▶ _THE TASK_
An exact reprint of the whole listing is what the answer must contain.

▶ _EXCERPTED RECORDS_
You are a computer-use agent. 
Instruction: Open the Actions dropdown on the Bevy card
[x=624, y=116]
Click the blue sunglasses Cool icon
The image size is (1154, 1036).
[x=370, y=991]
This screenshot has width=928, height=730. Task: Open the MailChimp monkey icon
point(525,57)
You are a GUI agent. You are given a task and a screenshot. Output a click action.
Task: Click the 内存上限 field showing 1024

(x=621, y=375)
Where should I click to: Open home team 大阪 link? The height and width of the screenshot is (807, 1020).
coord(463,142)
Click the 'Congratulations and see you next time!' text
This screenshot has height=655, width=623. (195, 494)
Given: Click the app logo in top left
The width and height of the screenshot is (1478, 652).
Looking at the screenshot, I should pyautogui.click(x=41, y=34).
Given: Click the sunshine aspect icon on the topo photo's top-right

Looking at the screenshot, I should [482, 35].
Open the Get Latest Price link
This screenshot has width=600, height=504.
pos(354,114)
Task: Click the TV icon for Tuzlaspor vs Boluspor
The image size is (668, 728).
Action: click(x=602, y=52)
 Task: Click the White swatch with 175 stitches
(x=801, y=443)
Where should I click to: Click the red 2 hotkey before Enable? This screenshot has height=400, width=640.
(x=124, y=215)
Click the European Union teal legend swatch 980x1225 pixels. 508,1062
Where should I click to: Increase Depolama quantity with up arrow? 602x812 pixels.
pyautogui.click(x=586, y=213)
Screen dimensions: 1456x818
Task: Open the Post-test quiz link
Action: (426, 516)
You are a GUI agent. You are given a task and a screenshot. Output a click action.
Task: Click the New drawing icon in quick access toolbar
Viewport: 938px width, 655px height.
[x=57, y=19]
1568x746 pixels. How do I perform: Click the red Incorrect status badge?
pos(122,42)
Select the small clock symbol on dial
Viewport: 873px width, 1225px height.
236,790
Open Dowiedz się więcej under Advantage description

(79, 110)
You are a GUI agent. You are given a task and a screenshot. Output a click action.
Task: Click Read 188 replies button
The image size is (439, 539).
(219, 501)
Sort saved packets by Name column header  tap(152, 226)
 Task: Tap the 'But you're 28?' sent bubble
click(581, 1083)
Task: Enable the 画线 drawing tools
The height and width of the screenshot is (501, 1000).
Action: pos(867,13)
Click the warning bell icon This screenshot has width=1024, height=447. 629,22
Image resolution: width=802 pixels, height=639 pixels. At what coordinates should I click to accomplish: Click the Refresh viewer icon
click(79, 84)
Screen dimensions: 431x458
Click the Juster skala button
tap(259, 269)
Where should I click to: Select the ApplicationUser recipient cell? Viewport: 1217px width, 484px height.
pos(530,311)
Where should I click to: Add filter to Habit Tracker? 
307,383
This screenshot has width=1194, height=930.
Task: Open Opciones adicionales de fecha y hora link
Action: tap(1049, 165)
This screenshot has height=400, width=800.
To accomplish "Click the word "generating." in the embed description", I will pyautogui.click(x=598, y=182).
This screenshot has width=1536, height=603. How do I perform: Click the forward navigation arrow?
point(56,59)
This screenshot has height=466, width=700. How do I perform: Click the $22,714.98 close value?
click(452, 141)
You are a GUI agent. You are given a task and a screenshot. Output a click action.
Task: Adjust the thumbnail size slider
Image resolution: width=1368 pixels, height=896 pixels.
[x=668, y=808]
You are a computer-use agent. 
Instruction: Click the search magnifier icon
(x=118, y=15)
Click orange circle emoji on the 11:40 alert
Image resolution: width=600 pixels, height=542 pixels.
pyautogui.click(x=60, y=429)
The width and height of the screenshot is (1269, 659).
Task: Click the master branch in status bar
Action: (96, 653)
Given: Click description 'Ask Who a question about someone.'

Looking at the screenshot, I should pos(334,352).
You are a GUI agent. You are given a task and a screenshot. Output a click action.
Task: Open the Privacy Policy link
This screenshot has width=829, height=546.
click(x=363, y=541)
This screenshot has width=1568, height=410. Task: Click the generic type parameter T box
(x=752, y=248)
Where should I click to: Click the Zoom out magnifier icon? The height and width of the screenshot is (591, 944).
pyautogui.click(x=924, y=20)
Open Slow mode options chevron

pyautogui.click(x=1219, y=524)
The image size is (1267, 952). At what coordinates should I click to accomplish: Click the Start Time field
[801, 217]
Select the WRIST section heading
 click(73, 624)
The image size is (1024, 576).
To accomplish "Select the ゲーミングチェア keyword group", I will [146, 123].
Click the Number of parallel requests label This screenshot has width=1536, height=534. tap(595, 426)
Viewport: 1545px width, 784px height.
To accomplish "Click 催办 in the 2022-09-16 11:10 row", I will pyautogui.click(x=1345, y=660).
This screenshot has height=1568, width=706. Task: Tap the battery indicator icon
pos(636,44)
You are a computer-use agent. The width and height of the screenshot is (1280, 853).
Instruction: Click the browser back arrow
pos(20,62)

▶ _SOLUTION_
You are a computer-use agent. 
Instruction: Open the Actions dropdown on the Bevy card
[x=624, y=116]
Click the blue sunglasses Cool icon
The image size is (1154, 1036).
[x=370, y=991]
This screenshot has width=928, height=730. Task: Open the MailChimp monkey icon
point(525,57)
You are a GUI agent. You are given a task and a screenshot. Output a click action.
Task: Click the 内存上限 field showing 1024

(x=621, y=375)
Where should I click to: Open home team 大阪 link? The height and width of the screenshot is (807, 1020).
coord(463,142)
Click the 'Congratulations and see you next time!' text
This screenshot has height=655, width=623. (195, 494)
Given: Click the app logo in top left
The width and height of the screenshot is (1478, 652).
Looking at the screenshot, I should pyautogui.click(x=41, y=34).
Given: Click the sunshine aspect icon on the topo photo's top-right

Looking at the screenshot, I should [482, 35].
Open the Get Latest Price link
This screenshot has width=600, height=504.
pos(354,114)
Task: Click the TV icon for Tuzlaspor vs Boluspor
The image size is (668, 728).
Action: click(x=602, y=52)
 Task: Click the White swatch with 175 stitches
(x=801, y=443)
Where should I click to: Click the red 2 hotkey before Enable? This screenshot has height=400, width=640.
(x=124, y=215)
Click the European Union teal legend swatch 980x1225 pixels. 508,1062
Where should I click to: Increase Depolama quantity with up arrow? 602x812 pixels.
pyautogui.click(x=586, y=213)
Screen dimensions: 1456x818
Task: Open the Post-test quiz link
Action: (426, 516)
You are a GUI agent. You are given a task and a screenshot. Output a click action.
Task: Click the New drawing icon in quick access toolbar
Viewport: 938px width, 655px height.
[x=57, y=19]
1568x746 pixels. How do I perform: Click the red Incorrect status badge?
pos(122,42)
Select the small clock symbol on dial
Viewport: 873px width, 1225px height.
236,790
Open Dowiedz się więcej under Advantage description

(79, 110)
You are a GUI agent. You are given a task and a screenshot. Output a click action.
Task: Click Read 188 replies button
The image size is (439, 539).
(219, 501)
Sort saved packets by Name column header  tap(152, 226)
 Task: Tap the 'But you're 28?' sent bubble
click(581, 1083)
Task: Enable the 画线 drawing tools
The height and width of the screenshot is (501, 1000).
Action: pos(867,13)
Click the warning bell icon This screenshot has width=1024, height=447. 629,22
Image resolution: width=802 pixels, height=639 pixels. At what coordinates should I click to accomplish: Click the Refresh viewer icon
click(79, 84)
Screen dimensions: 431x458
Click the Juster skala button
tap(259, 269)
Where should I click to: Select the ApplicationUser recipient cell? Viewport: 1217px width, 484px height.
pos(530,311)
Where should I click to: Add filter to Habit Tracker? 
307,383
This screenshot has width=1194, height=930.
Task: Open Opciones adicionales de fecha y hora link
Action: tap(1049, 165)
This screenshot has height=400, width=800.
To accomplish "Click the word "generating." in the embed description", I will pyautogui.click(x=598, y=182).
This screenshot has width=1536, height=603. How do I perform: Click the forward navigation arrow?
point(56,59)
This screenshot has height=466, width=700. How do I perform: Click the $22,714.98 close value?
click(452, 141)
You are a GUI agent. You are given a task and a screenshot. Output a click action.
Task: Adjust the thumbnail size slider
Image resolution: width=1368 pixels, height=896 pixels.
[x=668, y=808]
You are a computer-use agent. 
Instruction: Click the search magnifier icon
(x=118, y=15)
Click orange circle emoji on the 11:40 alert
Image resolution: width=600 pixels, height=542 pixels.
pyautogui.click(x=60, y=429)
The width and height of the screenshot is (1269, 659).
Task: Click the master branch in status bar
Action: (96, 653)
Given: Click description 'Ask Who a question about someone.'

Looking at the screenshot, I should pos(334,352).
You are a GUI agent. You are given a task and a screenshot. Output a click action.
Task: Open the Privacy Policy link
This screenshot has width=829, height=546.
click(x=363, y=541)
This screenshot has width=1568, height=410. Task: Click the generic type parameter T box
(x=752, y=248)
Where should I click to: Click the Zoom out magnifier icon? The height and width of the screenshot is (591, 944).
pyautogui.click(x=924, y=20)
Open Slow mode options chevron

pyautogui.click(x=1219, y=524)
The image size is (1267, 952). At what coordinates should I click to accomplish: Click the Start Time field
[801, 217]
Select the WRIST section heading
 click(73, 624)
The image size is (1024, 576).
To accomplish "Select the ゲーミングチェア keyword group", I will [146, 123].
Click the Number of parallel requests label This screenshot has width=1536, height=534. tap(595, 426)
Viewport: 1545px width, 784px height.
To accomplish "Click 催办 in the 2022-09-16 11:10 row", I will pyautogui.click(x=1345, y=660).
This screenshot has height=1568, width=706. Task: Tap the battery indicator icon
pos(636,44)
You are a computer-use agent. The width and height of the screenshot is (1280, 853).
Instruction: Click the browser back arrow
pos(20,62)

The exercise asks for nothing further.